Choosing the correct execution method is critical to ensure both the security and performance of your API. This guide explains the different ways to apply queries and highlights common pitfalls to avoid.

Overview Table

MethodApplies FilterProjectionValidationAsyncReturns
ApplyQueryOptionsIQueryable<T>
ApplyValidatedQueryOptionsIQueryable<T>
ApplySelectIQueryable<object>
ApplyFilteredIncludesIQueryable<T>
ToQueryResultQueryResult<T>
ToQueryResultAsyncTask<QueryResult<T>>
ToProjectedQueryResultQueryResult<object>
ToProjectedQueryResultAsyncTask<QueryResult<object>>

⚠️ Validation vs. Execution

It is vital to understand where validation happens to prevent performance issues or runtime errors.

  • ApplyValidatedQueryOptions: This method VALIDATES the options against your model and APPLIES the filtering/sorting logic to the IQueryable.
  • ToProjectedQueryResultAsync: This method APPLIES filtering, APPLIES projection/includes, and EXECUTES the query against the database.

CAUTION

Important: ToProjectedQueryResultAsync does not automatically run validation. You must validate your options manually before calling it if you are exposing the endpoint to the public.


❌ Common Mistake: Double Filtering

A frequent error is applying query options twice. This results in the filtering logic being injected into the SQL query twice, which is redundant and can cause unexpected behavior.

csharp
// INCORRECT USAGE
var options = QueryOptionsParser.Parse(request);

// 1. First application + validation
var query = _context.Users.ApplyValidatedQueryOptions(options);

// 2. Second application (Internal call inside result wrapper)
// ERROR: This applies the SAME filters again!
var result = await query.ToProjectedQueryResultAsync(options);

✅ Correct Pattern: Manual Validation

When you need both validation and the full projection pipeline, you should use the QueryValidator separately.

csharp
// CORRECT USAGE
var options = QueryOptionsParser.Parse(request);

// 1. Validate ONLY
var validator = new QueryValidator();
var validation = validator.Validate<User>(options);

if (!validation.IsValid)
{
    return BadRequest(validation.Errors);
}

// 2. Execute full pipeline (Filtering + Projection + Execution)
var result = await _context.Users.ToProjectedQueryResultAsync(options);

Method Breakdown

Pipeline Methods

These methods return an IQueryable, allowing for further LINQ chaining.
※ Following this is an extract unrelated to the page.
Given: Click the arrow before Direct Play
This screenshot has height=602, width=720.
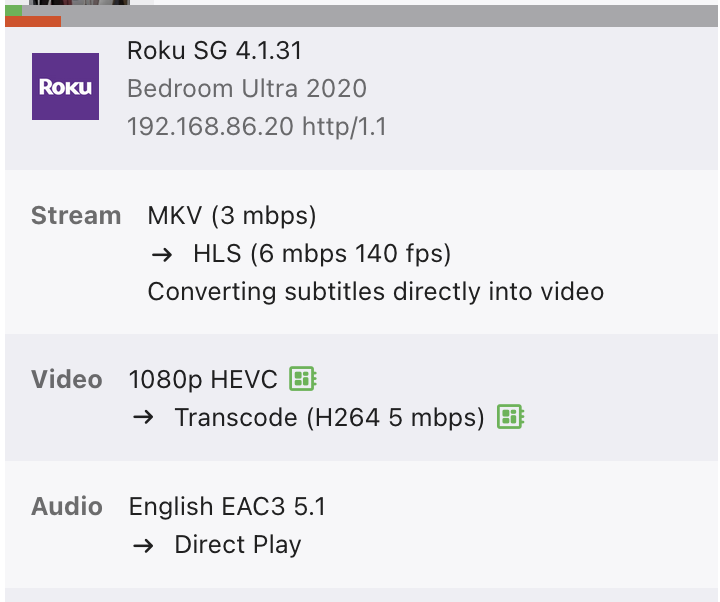Looking at the screenshot, I should pyautogui.click(x=143, y=545).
  • ApplyQueryOptions: Applies filters, sorts, and paging. No validation is performed.
  • ApplyValidatedQueryOptions: Validates input and applies filters. Throws QueryValidationException if validation fails.
  • ApplySelect: Applies the projection tree and handles field aliases.
  • ApplyFilteredIncludes: Applies filters to related collections (Filtered Includes pipeline).

Result Methods (Sync & Async)

These methods execute the query and return a QueryResult object containing the data and paging metadata.

  • ToQueryResult / ToQueryResultAsync: Executes the query and returns full entity objects.
  • ToProjectedQueryResult / ToProjectedQueryResultAsync: Executes the full pipeline, including projection and shaped includes. This is the recommended approach for modern, flexible APIs.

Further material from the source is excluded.